I had an interesting issue develop today. I was asked to help with a Solaris 10 system that failed to come up after a reboot, or rather, was unreachable remotely after a reboot. The kernel answered to a ping but ssh failed to respond. Fortunately I was able to string a console cable to a laptop and took a look at what was going on. Listing the services and grepping for ssh
# svcs | grep ssh
showed ssh failed to come online. I tried to restart it without success but no messages about why.
# svcadm restart ssh
Doing an check of dependencies
# svcs -d ssh
and a detailed check on the service
# svcs -xv ssh
showed that the filesystem/local:default service was failing to come up. Hmmmm, doing a df -k seemed ok….
So I did the next logic check of the filesyste/local:default service:
# svcs -d filesystem/local:default
# svcs -xv filesystem/local:default
It didn’t report any obvious causes but there was the suggestion to go look in the service startup log file – which I did
# view /var/svc/log/system-filesystem-local:default-log
and at the end of the file entries showed failed attempts to mount several (database) partitions due to an error in the vfstab file.
This gave me the clue I needed – the vfstab file had some bogus options on each of the database mount points listed.

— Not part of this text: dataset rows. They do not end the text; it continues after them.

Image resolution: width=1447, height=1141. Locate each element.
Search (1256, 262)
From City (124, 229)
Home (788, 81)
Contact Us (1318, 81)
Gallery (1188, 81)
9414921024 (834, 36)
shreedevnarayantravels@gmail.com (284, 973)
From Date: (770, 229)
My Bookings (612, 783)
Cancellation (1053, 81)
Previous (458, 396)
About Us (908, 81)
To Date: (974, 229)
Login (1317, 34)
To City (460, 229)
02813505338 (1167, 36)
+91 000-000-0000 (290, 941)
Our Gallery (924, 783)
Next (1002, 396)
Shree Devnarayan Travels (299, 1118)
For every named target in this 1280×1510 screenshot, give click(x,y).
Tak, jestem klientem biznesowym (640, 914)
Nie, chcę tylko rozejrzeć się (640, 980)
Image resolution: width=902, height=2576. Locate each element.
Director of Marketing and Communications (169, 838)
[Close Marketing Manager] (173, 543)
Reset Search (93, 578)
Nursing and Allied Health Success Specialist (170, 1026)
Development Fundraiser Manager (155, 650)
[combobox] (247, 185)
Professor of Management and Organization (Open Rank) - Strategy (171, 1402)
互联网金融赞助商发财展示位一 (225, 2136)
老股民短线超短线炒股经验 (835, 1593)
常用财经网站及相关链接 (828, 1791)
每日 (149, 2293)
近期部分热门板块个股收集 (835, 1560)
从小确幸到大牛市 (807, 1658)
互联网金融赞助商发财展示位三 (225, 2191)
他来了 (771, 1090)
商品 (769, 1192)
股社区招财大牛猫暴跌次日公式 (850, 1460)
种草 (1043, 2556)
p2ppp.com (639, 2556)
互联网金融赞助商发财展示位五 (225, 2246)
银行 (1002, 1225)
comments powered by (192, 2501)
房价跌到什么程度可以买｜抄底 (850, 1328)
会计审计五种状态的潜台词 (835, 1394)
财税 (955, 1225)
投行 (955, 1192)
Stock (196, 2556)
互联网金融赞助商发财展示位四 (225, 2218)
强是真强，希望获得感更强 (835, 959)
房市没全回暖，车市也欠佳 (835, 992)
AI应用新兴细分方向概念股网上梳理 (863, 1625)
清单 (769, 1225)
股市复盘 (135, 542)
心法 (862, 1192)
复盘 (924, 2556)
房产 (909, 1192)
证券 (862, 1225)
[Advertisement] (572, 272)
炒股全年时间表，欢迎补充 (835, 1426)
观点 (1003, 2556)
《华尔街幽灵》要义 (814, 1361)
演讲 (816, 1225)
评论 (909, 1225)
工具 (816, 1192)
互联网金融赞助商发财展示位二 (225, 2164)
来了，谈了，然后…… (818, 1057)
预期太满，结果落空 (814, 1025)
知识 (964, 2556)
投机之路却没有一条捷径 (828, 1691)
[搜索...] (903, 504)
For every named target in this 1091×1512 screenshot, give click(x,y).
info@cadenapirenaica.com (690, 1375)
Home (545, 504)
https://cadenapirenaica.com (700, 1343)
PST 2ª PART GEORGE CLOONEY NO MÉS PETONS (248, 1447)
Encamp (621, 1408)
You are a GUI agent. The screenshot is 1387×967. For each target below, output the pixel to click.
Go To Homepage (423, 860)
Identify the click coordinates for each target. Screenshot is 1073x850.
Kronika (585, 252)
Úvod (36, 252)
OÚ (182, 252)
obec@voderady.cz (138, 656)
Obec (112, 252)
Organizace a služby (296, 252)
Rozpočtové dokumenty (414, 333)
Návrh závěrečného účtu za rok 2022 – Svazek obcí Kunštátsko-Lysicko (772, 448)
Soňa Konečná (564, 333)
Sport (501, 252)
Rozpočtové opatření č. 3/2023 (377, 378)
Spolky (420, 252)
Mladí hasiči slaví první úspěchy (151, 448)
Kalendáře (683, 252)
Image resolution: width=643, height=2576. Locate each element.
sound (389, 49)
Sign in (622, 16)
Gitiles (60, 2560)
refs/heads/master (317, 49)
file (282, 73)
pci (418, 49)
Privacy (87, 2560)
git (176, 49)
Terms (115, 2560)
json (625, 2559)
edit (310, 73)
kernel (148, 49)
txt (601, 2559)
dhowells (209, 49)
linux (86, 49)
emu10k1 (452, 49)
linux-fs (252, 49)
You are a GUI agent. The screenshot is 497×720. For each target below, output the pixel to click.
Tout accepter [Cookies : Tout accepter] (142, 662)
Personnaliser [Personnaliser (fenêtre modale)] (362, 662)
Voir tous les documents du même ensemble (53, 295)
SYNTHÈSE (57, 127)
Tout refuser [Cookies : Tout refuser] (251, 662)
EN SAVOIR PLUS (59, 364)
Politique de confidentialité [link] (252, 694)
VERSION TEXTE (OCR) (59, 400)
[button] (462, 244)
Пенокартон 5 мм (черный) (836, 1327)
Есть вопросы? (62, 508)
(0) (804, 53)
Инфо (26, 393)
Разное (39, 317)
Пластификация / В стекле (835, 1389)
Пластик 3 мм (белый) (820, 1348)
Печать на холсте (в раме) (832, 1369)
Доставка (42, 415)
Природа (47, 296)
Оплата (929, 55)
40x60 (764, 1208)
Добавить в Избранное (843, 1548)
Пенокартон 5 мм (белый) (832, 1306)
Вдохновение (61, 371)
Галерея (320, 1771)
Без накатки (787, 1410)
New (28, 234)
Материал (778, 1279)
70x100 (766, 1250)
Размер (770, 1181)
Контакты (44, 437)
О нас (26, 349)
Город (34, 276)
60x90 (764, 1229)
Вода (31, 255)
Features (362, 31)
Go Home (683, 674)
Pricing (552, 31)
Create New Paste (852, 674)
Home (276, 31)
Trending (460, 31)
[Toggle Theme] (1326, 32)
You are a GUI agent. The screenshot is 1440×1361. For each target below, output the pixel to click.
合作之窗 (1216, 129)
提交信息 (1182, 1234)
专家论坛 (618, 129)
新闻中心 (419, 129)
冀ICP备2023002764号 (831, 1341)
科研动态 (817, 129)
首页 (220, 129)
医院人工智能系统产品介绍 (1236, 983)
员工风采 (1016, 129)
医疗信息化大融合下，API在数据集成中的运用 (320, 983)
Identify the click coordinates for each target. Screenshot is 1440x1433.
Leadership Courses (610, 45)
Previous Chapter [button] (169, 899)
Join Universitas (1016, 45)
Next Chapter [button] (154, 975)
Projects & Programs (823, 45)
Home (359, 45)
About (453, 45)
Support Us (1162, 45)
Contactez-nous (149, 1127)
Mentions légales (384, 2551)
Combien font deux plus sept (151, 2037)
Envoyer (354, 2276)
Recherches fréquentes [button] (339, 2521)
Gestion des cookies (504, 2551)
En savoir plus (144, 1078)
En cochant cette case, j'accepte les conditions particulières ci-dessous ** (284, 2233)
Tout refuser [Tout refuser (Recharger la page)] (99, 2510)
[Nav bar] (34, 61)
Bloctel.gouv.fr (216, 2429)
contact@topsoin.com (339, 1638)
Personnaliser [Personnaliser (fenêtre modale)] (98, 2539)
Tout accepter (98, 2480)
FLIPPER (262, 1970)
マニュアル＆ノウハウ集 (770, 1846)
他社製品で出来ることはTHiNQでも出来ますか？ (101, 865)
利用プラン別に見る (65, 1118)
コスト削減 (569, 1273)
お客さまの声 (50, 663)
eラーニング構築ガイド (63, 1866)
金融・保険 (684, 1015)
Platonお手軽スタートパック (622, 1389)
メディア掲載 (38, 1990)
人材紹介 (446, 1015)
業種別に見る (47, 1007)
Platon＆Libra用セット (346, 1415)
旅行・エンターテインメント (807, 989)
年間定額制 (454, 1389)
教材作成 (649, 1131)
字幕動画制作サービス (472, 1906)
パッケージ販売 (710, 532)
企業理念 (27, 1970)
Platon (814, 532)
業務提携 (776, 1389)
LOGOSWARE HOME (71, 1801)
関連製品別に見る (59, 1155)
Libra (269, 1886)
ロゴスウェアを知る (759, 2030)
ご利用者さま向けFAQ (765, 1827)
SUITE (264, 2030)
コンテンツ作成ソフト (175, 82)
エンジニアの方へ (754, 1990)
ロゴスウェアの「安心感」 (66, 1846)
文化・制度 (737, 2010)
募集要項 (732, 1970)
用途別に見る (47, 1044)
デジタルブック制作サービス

I commented out all the bogus lines and rebooted the server… that was easier than going through all the svcadm disable and enable steps …
The server came up and ssh was back online! We fixed the vfstab entries properly and everything was back in order.
Now, I have a problem with all of this. In my mind this is a major weakness of Solaris 10 with the SMF routines. An improper entry in the vfstab for *any* mount point – even non-essential ones can wedge the administrative remote access protocol – leaving you with no other choice but to have a console terminal access (which every one knows you *should* have anyway). This seems like a weakness in the design – am I wrong here?